Schools must invite representatives of “subsistence” or “heretical” communities to teach theology of life-related and affirming topics. For example, a gardener has a better epistemological privilege to speak about nature than a theologian or a congregational minister.

To this end, I envision and propose the following for theological education:

• That the Master of Divinity (M.Div.) level program require one semester with a residential component where the serious student lives with “subsistence” or “heretical” community to become involved in the diverse ministries/programs of such community.

• That the Doctor of Philosophy (Ph.D.) or Doctor of Ministry (D.Min.) level program in different fields of concentration incorporate a component for field education in which the candidate is expected to immerse him/herself in social movements, community organizations, and the like.

• That the colonial or imperialist spirit of the past in theological education be eradicated. For example, an alternative in the required modern language examination in doctoral degree program need not be limited to European or Western languages such as French, German, or Spanish. Such required language examination must broaden its horizon to include the Dominated/Developing World languages. Indeed, this will be a challenge for a theological curriculum and its would-be seekers of the professorial chair and academic endowment.

• That for faculty appointment or tenureAtship, commitment to and involvement with a people’s movement and their struggles, become part and parcel of their curriculum vitae; that in their evaluation and promotion such commitment and involvement be considered carefully along with their publications and scholarship. A theology or any discipline for that matter, without praxis involvement, ethics, social, or prophetic consciousness is impoverished, if not a lie!

• That an Admissions’ Policy to persons from underserved and underrepresented communities with past involvement in social movements and future plans for the same be given close attention. This means that points scored by required testing of any sort must be balanced by the larger picture of richness and diversity that this representative from the underserved and underrepresented will bring to classroom interactions, discussions, studies, and research.

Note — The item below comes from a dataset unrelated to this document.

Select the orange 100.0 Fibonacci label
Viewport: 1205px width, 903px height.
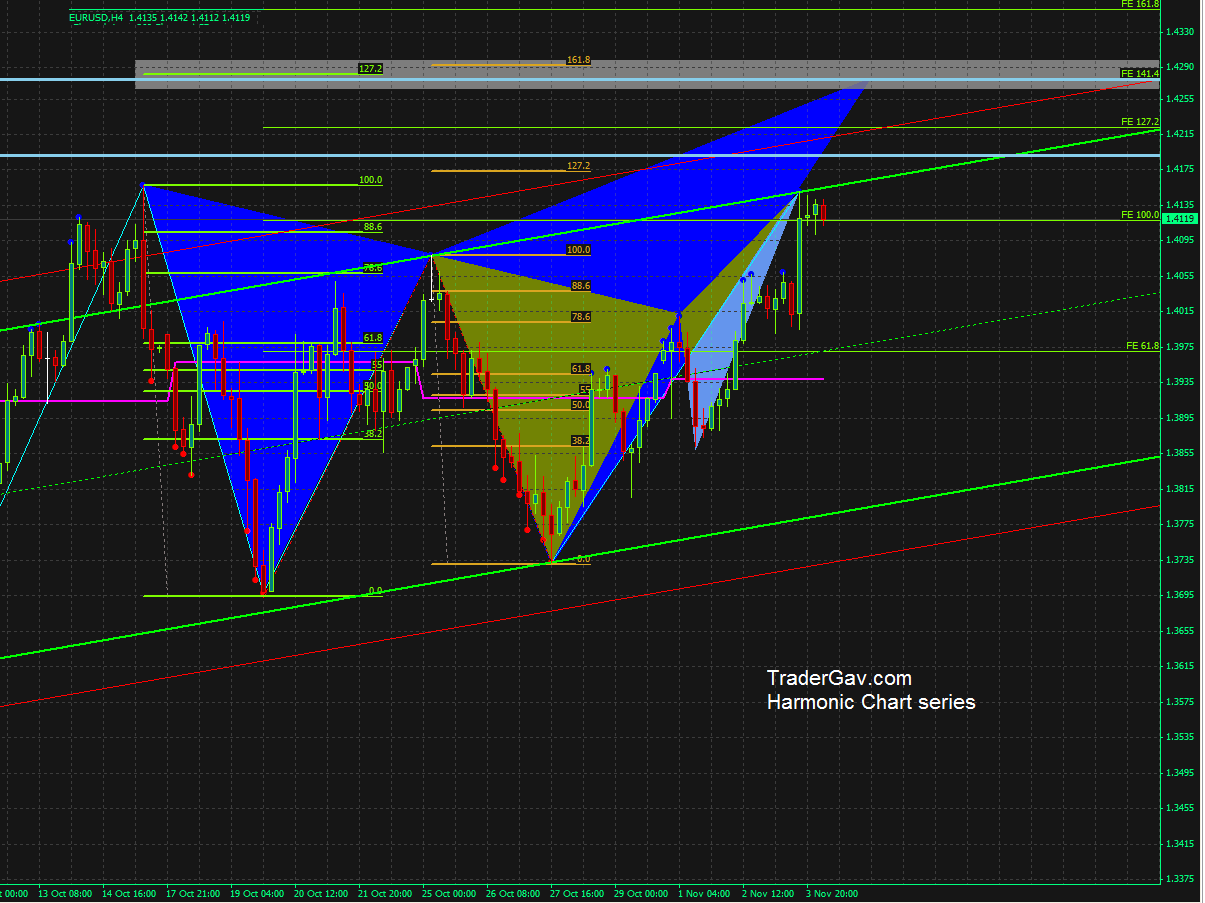578,250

I wonder whether the relevance of re/structuring a theological curriculum from the underside of history in the 21st century is what Brueggemann (1986) in Hopeful Imagination: Prophetic Voices in Exile, calls a “liberated imagination that has the courage and the freedom to act in a different vision and a different perception of reality” (p. 99). I wonder whether we, in our endeavor “to act in a different vision and a different perception of reality,” can offer an alternative paradigm to traditional ways of communicating God, the human person, suffering, the environment, and theological pedagogy. I wonder whether an aimaginative way of theologizing interactively in a less structured academic way without surrendering substance and context, can be seriously implemented. I wonder whether a space where the contributors to and articulators of a liberative theology; namely, pastors, theologians, bishops, students, victims, the well and sick, dispossessed, etc. who are engaged in doing theology, can come together without any resort to power, privileged position, or jargon. Multiple entry points for critical thoughts, analyses, discernments, and consultations need be given room to make theology real, compelling, and nourishing where a theological curriculum is, indeed, food for the mind, heart, and soul!

Theological curriculum needs to endeavor to incorporate various options and perspectives, since a dynamic and robust curriculum calls for a meaningful dialogue with life in context and the world around us, which is not only about God-talk but also God-praxis.